This is then POSTed up to the https://simon.datasette.cloud/data/hacker_news_posts/-/insert API endpoint.

The "rows" key is a list of rows to be inserted.

"replace": true tells Datasette to replace any existing rows with the same primary key. Without that, the API would return an error if any rows already existed.

The API also accepts "ignore": true which will cause it to ignore any rows that already exist.

Full insert API documentation is here.

Initially creating the table

Before I could insert any rows I needed to create the table.

I did that from the command-line too, using this recipe:

export ROWS=$(
  jq -n --argjson rows "$(cat simonwillison-net.json)" \
  '{ "table": "hacker_news_posts", "rows": $rows, "pk": "id" }'
)
# Use curl to POST some JSON to a URL
curl -X POST \
  https://simon.datasette.cloud/data/-/create \
  -H "Content-Type: application/json" \
  -H "Authorization: Bearer $DS_TOKEN" \
  -d $ROWS

This uses the same trick as above, but hits a different API endpoint: /data/-/create which is the endpoint for creating a table in the data.db database.

The JSON submitted to that endpoint looks like this:

{
  "table": "hacker_news_posts",
  "pk": "id",
  "rows": [
    {
      "id": "33762438",
      "title": "Coping strategies for the serial project hoarder",
      "url": "https://simonwillison.net/2022/Nov/26/productivity/",
      "dt": "2022-11-27T12:12:56",
      "points": 222,
      "submitter": "usrme",
      "commentsUrl": "https://news.ycombinator.com/item?id=33762438",
      "numComments": 38
    }
  ]
}

It’s almost the same shape as the /-/insert call above.

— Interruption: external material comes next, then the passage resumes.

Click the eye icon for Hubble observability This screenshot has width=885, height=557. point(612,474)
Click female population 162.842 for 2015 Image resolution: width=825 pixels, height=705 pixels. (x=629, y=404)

That’s because it’s using a feature of the Datasette API inherited from sqlite-utils—it can create a table from a list of rows, automatically determining the correct schema.

If you already know your schema you can pass a "columns": [...] key instead, but I’ve found that this kind of automatic schema generation works really well in practice.

Datasette will let you call the create API like that multiple times, and if the table already exists it will insert new rows directly into the existing tables. I expect this to be a really convenient way to write automation scripts where you don’t want to bother checking if the table exists already.

Building an Atom feed

My end goal with this demo was to build an Atom feed I could subscribe to in my NetNewsWire feed reader.

I have a plugin for that already: datasette-atom, which lets you generate an Atom feed for any data in Datasette, defined using a SQL query.

I created a SQL view for this (using the datasette-write plugin, which is installed on Datasette Cloud):

CREATE VIEW hacker_news_posts_atom as select
  id as atom_id,
  title as atom_title,
  url,
  commentsUrl as atom_link,
  dt || 'Z' as atom_updated,
  'Submitter: ' || submitter || ' - ' || points || ' points, ' || numComments || ' comments' as atom_content
from
  hacker_news_posts
order by
  dt desc
limit
  100;

datasette-atom requires a table, view or SQL query that returns atom_id, atom_title and atom_updated columns—and will make use of atom_link and atom_content as well if they are present.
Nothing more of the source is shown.